Sunday, November 15, 2015

September- otherwise called Agony

My husband and I were delighted on Saturday when we discovered we were growing our little Jedi.  We are excited all weekend and into the week.  We have this beautiful, glorious secret that is our own private joy.  I feel miserable, so we know all is well.  

Then, on Wednesday, I realize that my breasts are no longer tender, and I don't feel crazy anymore.  

On Thursday, I have some light spotting.  I know this could happen, but it still makes me nervous.  I call my new doctor, who I haven't seen yet, and the receptionist says that since I am a new patient, all they can do is send me for labs to make sure I still have hcg in my blood.  This is not helpful to me.  I keep telling myself to be calm.  I had spotted before after IVF pregnancies took hold.  All would be fine.
  
On Friday, I have some bleeding.  Not okay.  This has never happened before.  I am not okay.  By Friday night, I am bleeding.  I know what is happening.  I am losing my baby.  I am losing this beautiful little miracle we worked so hard to create.

On Saturday, we celebrate my son's 12th birthday.  It is a beautiful day, and I wake up cramping and bleeding.  How am I supposed to go to his birthday party, welcome his friends, and celebrate when I feel my unborn child dying inside of me?  How do I smile when at any moment, what was once a living embryo will fall out of me?  

I go to the party. I sit in my red camp chair and watch the children playing in the jumbo waterslide and paddling boats around the pond.  I watch them swim and play and enjoy their childhood.  Inside I weep with the pain I can not share- the pain of a loss I have never before experienced.
(This is me pretending all is well at my son's birthday party)

We sing the birthday song, we cut the cake, we open presents.  We celebrate my last born child's special day.  I smile and hold him and tell him how much I love him. Today, I realize what a miraculous gift he is.  I appreciate more than ever how blessed I am to be his mother.  I appreciate how blessed I am to have three perfect children that came to me so easily.  Perhaps it is fitting that this never-to-live baby comes today, on a day when I can appreciate the blessings I have and temper this pain with joy.  Or maybe it is ironic that this pain should come on a day that must be filled with joy.

I tell myself I am blessed.  I know I am.  I now know how miraculous each of my children are.  And I ache.  I ache physically where my body is pushing out this pregnancy and this baby that was not meant to be.  I ache in my soul where our dream of holding our little Jedi in our arms has died.

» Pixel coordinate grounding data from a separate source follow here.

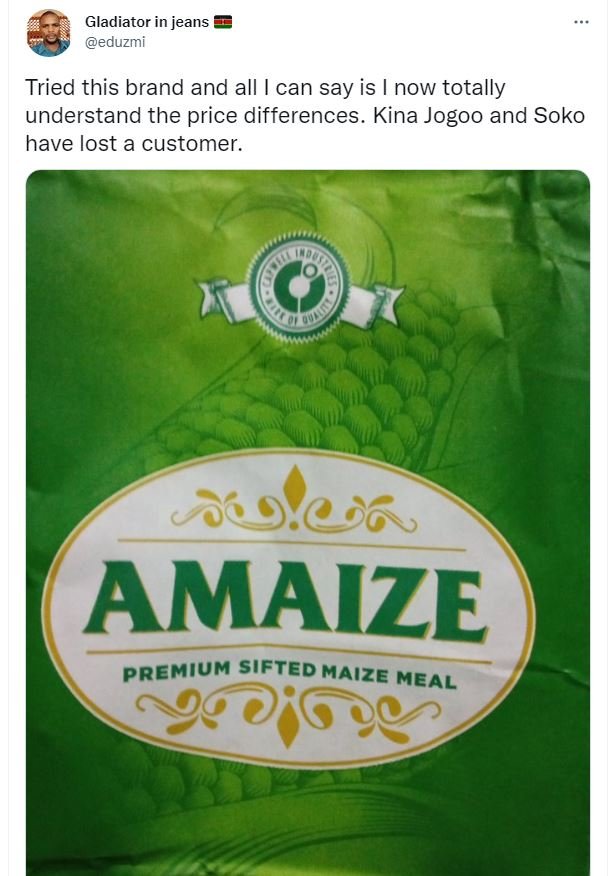This screenshot has height=876, width=611.
Task: Click the Kenyan flag emoji beside the name
Action: pos(223,22)
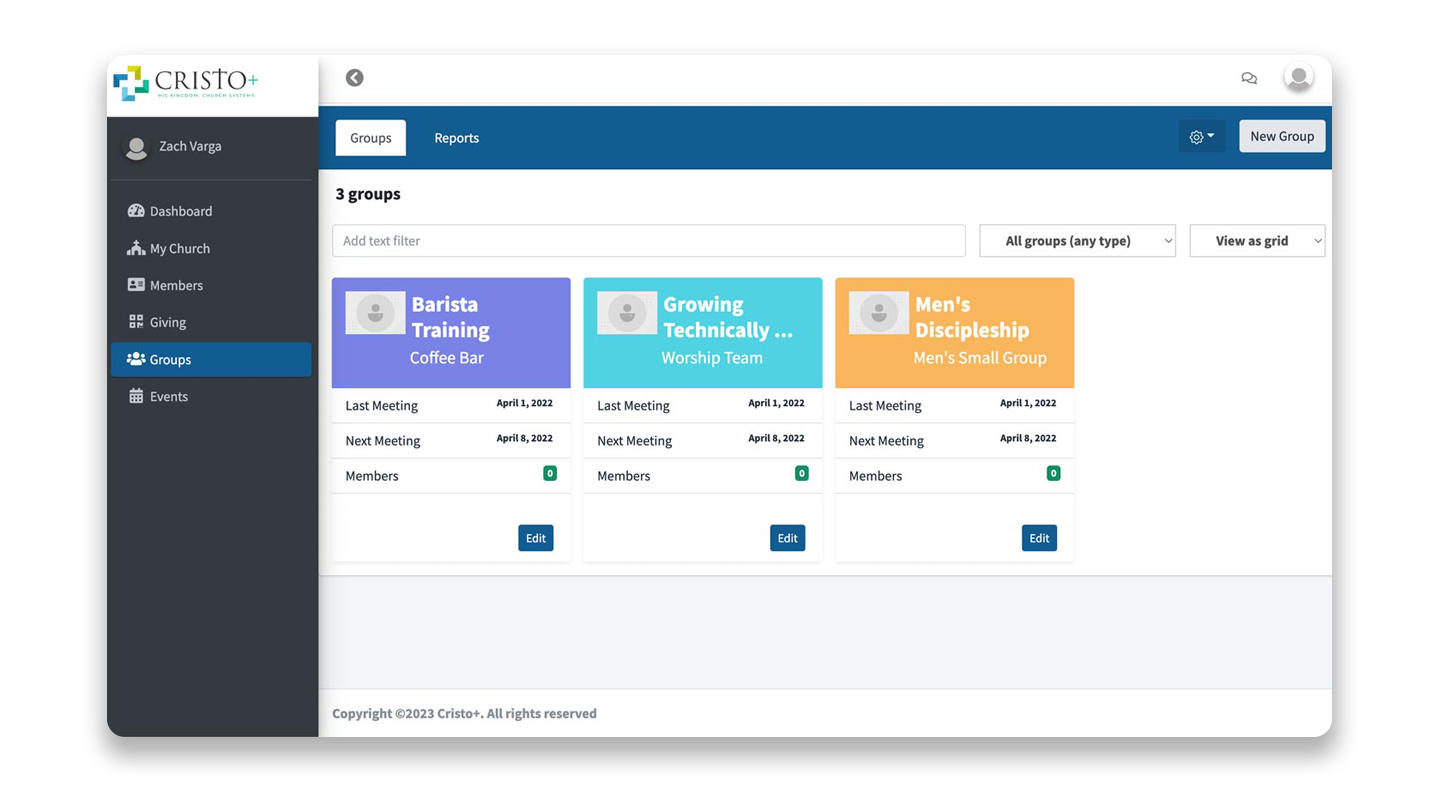Viewport: 1440px width, 796px height.
Task: Edit the Barista Training group
Action: [536, 538]
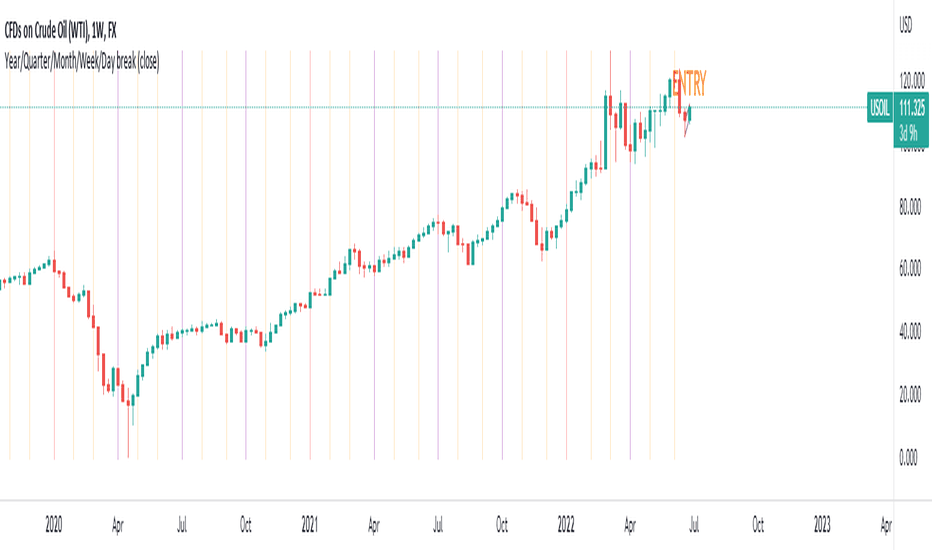Click the USOIL symbol price tag
The width and height of the screenshot is (932, 550).
[x=880, y=108]
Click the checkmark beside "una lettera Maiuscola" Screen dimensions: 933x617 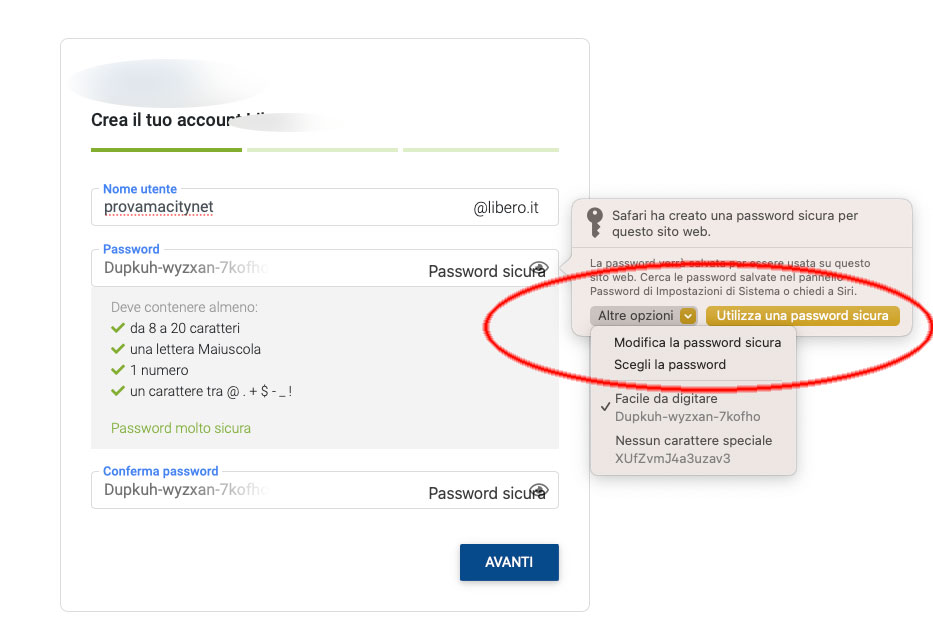(x=118, y=349)
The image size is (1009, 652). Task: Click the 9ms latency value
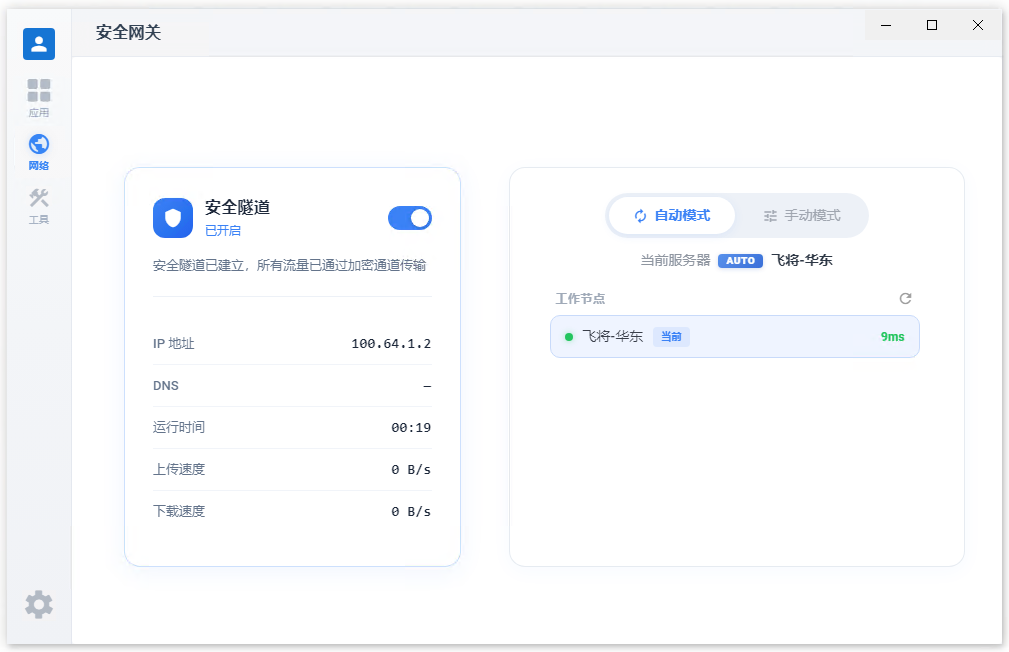tap(892, 337)
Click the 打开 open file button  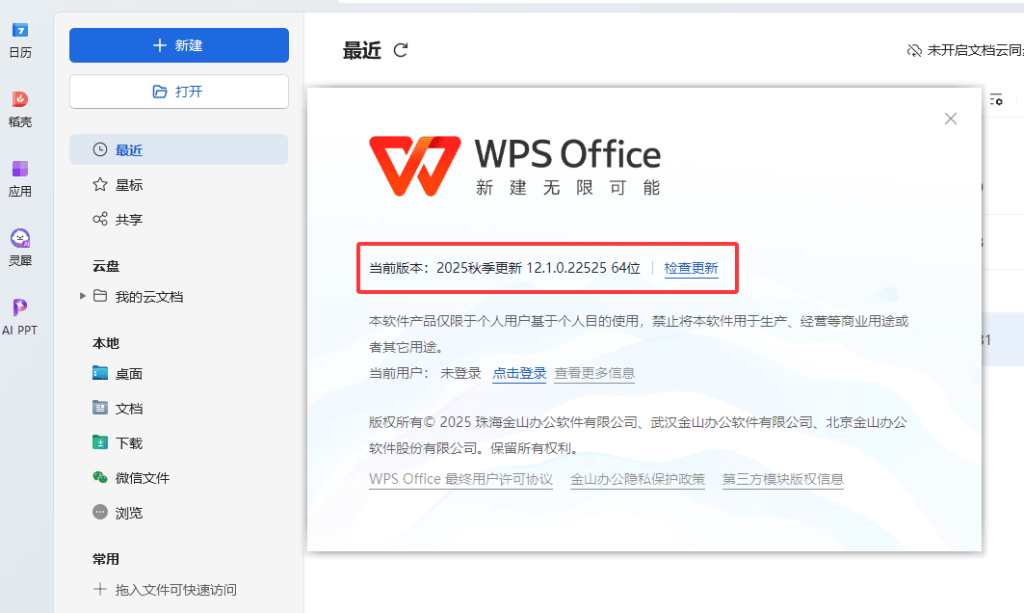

That night, when what was my little baby appears, I cry.  A dream has ended.  And my mother's heart cannot fathom going through this ever again.  I think of all the women I know who have gone before me, and I ache for them.  I think of the women whose children I carried for them, and I am more grateful than ever that I chose to help them.  I can't imagine having known only this ache as motherhood.

I tell my children what happened.  I tell my mother.  I don't tell anyone else.  I realize that miscarriage is one of the many sorrows that people carry alone.  It shouldn't be.